My mother lives alone, about 2 hours away from my wife and I. She has been involved in an Alzheimers research study and has been diagnosed with early onset dementia at 62 years old. The neuropsychiatrist at the research center recommended a driving test, which my mother passed, and for me to file for POA, medical surrogate, living will, and last will.. all done. I have oversight of her finances, investments, retirement, and banking accounts. She is financially stable, comfortable at home, yet the disease is progressing rapidly.. While she is still somewhat cogent, I am trying to get her to move closer to me. Sometimes she agrees, and sometimes she gets belligerent.. How do you get a loved one to move closer, have a family relationship, move into a socially active 55+ community (with onsite Alzheimers trained caregivers), and be seen by a full time neurologist? I feel like I may have to physically put her in the car and move her, which will have negative, possibly violent, consequences. But, is it for the best? The alternative is that she becomes more reclusive and withdrawn until the disease takes over completely.. She has already alienated herself from 90% of the people she knows and has limited human contact.
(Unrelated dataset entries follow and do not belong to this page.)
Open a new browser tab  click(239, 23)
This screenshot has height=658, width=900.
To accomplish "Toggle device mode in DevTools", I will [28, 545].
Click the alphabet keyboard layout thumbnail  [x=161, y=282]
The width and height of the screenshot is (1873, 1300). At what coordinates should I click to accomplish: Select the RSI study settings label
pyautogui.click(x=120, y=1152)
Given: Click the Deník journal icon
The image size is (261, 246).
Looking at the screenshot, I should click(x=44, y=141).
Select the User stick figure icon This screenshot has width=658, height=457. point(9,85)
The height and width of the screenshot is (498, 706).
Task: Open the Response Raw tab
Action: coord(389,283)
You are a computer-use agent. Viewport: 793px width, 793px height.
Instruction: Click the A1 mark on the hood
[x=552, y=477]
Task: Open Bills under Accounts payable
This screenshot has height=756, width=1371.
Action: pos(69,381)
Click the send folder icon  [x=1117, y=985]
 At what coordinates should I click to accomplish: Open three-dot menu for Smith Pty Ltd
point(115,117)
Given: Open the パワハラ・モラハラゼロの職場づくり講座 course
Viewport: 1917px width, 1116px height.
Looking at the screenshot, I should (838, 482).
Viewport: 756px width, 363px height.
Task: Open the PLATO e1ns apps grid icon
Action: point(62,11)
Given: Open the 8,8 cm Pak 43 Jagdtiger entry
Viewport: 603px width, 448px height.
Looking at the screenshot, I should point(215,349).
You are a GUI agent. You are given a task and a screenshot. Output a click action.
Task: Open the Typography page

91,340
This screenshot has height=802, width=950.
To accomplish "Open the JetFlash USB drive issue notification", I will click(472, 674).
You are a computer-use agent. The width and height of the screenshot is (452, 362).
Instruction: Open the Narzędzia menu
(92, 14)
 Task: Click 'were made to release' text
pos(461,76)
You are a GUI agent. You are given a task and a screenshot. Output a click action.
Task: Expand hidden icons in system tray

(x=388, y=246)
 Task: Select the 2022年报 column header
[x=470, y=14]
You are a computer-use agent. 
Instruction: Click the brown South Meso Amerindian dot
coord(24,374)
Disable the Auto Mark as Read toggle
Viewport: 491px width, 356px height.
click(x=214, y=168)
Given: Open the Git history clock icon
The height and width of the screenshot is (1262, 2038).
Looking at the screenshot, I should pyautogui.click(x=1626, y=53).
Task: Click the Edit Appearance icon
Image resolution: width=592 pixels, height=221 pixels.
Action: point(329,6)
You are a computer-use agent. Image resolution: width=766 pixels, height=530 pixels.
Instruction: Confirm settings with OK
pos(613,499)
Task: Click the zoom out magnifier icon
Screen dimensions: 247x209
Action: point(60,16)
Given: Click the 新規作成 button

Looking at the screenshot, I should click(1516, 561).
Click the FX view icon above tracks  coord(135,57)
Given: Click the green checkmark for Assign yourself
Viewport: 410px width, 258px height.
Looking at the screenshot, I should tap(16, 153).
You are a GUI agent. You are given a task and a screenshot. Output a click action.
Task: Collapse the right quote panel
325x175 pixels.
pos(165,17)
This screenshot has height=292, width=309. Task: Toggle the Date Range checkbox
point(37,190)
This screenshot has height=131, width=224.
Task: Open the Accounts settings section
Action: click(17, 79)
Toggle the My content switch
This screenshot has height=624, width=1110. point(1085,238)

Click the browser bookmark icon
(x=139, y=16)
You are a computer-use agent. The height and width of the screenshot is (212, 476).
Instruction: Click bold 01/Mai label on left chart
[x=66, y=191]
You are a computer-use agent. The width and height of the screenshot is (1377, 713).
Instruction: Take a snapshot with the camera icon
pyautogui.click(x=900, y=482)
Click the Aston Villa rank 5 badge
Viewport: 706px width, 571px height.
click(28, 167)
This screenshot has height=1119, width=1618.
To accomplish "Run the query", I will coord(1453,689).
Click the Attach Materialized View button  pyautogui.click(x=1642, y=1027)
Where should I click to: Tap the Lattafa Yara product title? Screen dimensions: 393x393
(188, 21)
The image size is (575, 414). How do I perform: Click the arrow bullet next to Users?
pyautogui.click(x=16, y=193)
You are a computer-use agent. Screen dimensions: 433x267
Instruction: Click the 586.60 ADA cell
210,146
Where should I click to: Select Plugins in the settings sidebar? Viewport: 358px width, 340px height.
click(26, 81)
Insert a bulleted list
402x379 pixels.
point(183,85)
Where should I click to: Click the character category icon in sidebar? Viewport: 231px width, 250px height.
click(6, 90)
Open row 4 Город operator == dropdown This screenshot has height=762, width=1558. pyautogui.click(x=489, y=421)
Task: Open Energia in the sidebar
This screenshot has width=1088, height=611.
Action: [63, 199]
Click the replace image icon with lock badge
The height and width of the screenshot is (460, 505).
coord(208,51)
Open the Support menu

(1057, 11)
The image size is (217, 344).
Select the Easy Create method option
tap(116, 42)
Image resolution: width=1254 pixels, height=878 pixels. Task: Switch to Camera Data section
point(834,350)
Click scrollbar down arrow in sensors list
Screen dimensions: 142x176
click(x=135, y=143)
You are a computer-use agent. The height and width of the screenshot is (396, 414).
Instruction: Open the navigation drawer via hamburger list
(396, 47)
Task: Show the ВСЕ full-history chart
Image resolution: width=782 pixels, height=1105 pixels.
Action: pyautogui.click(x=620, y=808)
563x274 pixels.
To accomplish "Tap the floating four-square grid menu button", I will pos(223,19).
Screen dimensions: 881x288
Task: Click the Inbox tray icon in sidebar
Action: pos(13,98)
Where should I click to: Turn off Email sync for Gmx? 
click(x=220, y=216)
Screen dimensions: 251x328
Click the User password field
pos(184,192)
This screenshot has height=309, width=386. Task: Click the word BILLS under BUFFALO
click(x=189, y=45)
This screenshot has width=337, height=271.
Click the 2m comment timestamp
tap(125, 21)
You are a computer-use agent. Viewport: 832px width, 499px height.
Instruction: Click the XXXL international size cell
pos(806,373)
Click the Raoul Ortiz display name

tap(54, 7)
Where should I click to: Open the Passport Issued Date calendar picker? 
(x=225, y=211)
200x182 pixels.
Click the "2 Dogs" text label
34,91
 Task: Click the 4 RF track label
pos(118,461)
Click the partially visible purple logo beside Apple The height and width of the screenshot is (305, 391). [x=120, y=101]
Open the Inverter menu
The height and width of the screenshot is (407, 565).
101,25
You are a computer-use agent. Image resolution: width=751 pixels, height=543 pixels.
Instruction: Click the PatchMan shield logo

At what point do you say, "this is it, I'm coming to get you, no more excuses" ..
Professional caregivers would be a great help to bring into your Mom's current home, but I have a feeling maybe your Mom would refuse to let them into the house. Sigh, my Mom was like that.
It's hard for an elder to learn a new area. That means new doctors, new dentist, new hairdresser, new stores, etc. It would make your life a bit easier with your Mom in the same community so that you can visit, but elders can be very stubborn and will fight to keep their independence.